Speaking to reporters in Yerevan, Safrastyan, was quoted by Armenian Public Radio as saying that recent developments in the Ergenekon case could likely lead to a fifth attempt at a military takeover and Turkey’s ruling Justice and Development Party (AKP) would try and “use this situation to continue dragging out the process of ratification of the Armenian-Turkish protocols.”
“The possibility of a military coup is not great, but if there is one, there will be a lot of victims,” he said. “Under these circumstances would the US continue pressuring Turkey to ratify the protocols?”
“Washington may understand that the Armenian-Turkish relations may further strain the situation and I do not rule out the possibility that they may stop pressuring the government to ratify its agreements with Armenia,” Safrastyan said, adding that the US is “closely watching the developments in Turkey” and could intervene in “one way or another” if it escalates.
The Turkish military sees itself as the guardian of the pro-Western, secular, form of government established by the Turkish Republic’s founder, Kemal Ataturk.

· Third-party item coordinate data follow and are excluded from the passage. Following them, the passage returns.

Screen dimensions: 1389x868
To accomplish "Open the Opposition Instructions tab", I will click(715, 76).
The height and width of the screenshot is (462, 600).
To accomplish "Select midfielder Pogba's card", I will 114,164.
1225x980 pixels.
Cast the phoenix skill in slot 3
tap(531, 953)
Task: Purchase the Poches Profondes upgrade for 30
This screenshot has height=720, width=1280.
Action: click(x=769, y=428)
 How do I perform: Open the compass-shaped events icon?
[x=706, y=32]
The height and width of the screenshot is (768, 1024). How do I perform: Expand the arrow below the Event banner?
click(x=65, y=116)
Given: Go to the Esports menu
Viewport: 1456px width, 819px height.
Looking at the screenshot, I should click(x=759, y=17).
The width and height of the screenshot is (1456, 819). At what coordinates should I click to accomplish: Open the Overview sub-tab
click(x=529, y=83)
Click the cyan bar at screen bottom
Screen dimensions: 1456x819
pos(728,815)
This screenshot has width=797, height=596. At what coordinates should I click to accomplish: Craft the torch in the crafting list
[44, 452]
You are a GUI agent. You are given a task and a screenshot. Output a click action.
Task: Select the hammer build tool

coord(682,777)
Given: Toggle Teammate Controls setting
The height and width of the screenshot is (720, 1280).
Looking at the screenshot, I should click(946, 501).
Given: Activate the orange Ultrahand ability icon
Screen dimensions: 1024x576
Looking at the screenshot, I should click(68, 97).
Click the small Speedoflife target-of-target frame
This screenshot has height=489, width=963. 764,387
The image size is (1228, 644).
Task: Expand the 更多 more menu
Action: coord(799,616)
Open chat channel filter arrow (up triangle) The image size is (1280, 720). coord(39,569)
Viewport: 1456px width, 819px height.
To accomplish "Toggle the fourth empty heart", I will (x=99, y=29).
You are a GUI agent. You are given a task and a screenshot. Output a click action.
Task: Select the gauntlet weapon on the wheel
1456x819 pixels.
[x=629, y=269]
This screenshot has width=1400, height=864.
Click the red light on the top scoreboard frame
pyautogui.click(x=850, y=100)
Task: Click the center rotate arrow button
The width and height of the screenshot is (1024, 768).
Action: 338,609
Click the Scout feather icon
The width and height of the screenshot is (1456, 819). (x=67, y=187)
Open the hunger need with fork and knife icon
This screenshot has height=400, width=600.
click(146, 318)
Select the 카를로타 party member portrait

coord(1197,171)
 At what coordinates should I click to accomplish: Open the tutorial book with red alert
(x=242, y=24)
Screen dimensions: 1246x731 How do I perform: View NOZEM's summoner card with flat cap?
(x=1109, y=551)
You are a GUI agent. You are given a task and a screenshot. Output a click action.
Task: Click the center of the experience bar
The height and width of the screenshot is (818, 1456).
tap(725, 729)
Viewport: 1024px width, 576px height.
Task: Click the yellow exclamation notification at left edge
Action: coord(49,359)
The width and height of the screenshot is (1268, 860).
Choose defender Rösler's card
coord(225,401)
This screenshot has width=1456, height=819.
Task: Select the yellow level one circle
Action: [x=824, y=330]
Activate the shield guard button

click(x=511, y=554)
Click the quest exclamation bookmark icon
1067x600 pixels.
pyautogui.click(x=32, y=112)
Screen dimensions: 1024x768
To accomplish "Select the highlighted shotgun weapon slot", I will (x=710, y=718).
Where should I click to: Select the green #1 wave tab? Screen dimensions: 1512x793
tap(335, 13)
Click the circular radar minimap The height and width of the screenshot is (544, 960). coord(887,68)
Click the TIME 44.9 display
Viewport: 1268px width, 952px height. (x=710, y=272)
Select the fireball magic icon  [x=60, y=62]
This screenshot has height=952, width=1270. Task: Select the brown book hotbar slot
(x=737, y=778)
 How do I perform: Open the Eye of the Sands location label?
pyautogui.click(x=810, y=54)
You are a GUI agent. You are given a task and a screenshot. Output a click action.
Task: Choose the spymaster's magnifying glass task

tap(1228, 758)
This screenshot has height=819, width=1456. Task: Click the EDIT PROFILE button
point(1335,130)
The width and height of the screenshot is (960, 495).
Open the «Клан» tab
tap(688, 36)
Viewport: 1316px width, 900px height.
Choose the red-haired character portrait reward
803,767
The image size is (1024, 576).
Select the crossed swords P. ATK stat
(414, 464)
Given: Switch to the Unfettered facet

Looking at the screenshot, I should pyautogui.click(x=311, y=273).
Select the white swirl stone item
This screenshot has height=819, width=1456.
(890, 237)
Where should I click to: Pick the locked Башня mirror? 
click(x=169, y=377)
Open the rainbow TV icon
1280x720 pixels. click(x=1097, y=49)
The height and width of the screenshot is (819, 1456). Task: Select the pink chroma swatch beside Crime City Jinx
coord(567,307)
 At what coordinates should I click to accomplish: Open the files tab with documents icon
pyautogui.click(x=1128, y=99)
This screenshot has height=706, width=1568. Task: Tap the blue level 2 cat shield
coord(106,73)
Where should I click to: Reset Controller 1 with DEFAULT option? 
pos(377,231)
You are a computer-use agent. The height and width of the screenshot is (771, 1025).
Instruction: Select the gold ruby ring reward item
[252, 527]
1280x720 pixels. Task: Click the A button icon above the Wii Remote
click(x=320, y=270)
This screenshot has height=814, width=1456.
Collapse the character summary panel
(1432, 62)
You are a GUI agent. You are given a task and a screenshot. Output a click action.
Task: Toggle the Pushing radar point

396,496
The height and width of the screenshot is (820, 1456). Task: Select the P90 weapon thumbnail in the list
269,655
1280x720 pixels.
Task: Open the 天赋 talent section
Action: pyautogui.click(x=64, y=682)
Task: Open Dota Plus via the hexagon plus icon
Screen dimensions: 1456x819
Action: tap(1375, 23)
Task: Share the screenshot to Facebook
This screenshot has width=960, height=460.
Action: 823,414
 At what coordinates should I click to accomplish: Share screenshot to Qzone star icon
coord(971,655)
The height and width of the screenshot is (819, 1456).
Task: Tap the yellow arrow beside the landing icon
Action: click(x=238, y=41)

The army has overthrown elected governments four times in the country’s modern history (1960, 1971, 1980, 1997), imposing or re-imposing its own brand of political correctness on the nation.
The AKP party this week dramatically upped the stakes in its showdown with the military by detaining more than 50 current and former military commanders. The detentions have electrified Turkey as the most sweeping move to date by the AK to redefine the Turkish republic by challenging the traditional dominance of the military.
On February 22, 21 generals were detained, including former navy chief Admiral Ozden Ornek, former air force chief General Ibrahim Firtina, and former 1st Army commander General Ergin Saygun. Most of the others detained were colonels. The arrests are linked to a plan by Ergenekon members to carry out a military coup against the party in 2003.
Code-named “Balyoz” (Sledgehammer), the plot allegedly involved plans to spark unrest by bombing two major mosques in Istanbul and staging an assault on a military museum by attackers disguised as Islamic fundamentalists.
Safrastyan said the growing clampdown has broken the unity of Turkey’s military. He did not, however, give concrete predictions of what he thought would unfold as a result. “The processes are still developing, and today it’s hard to say what is going to happen.”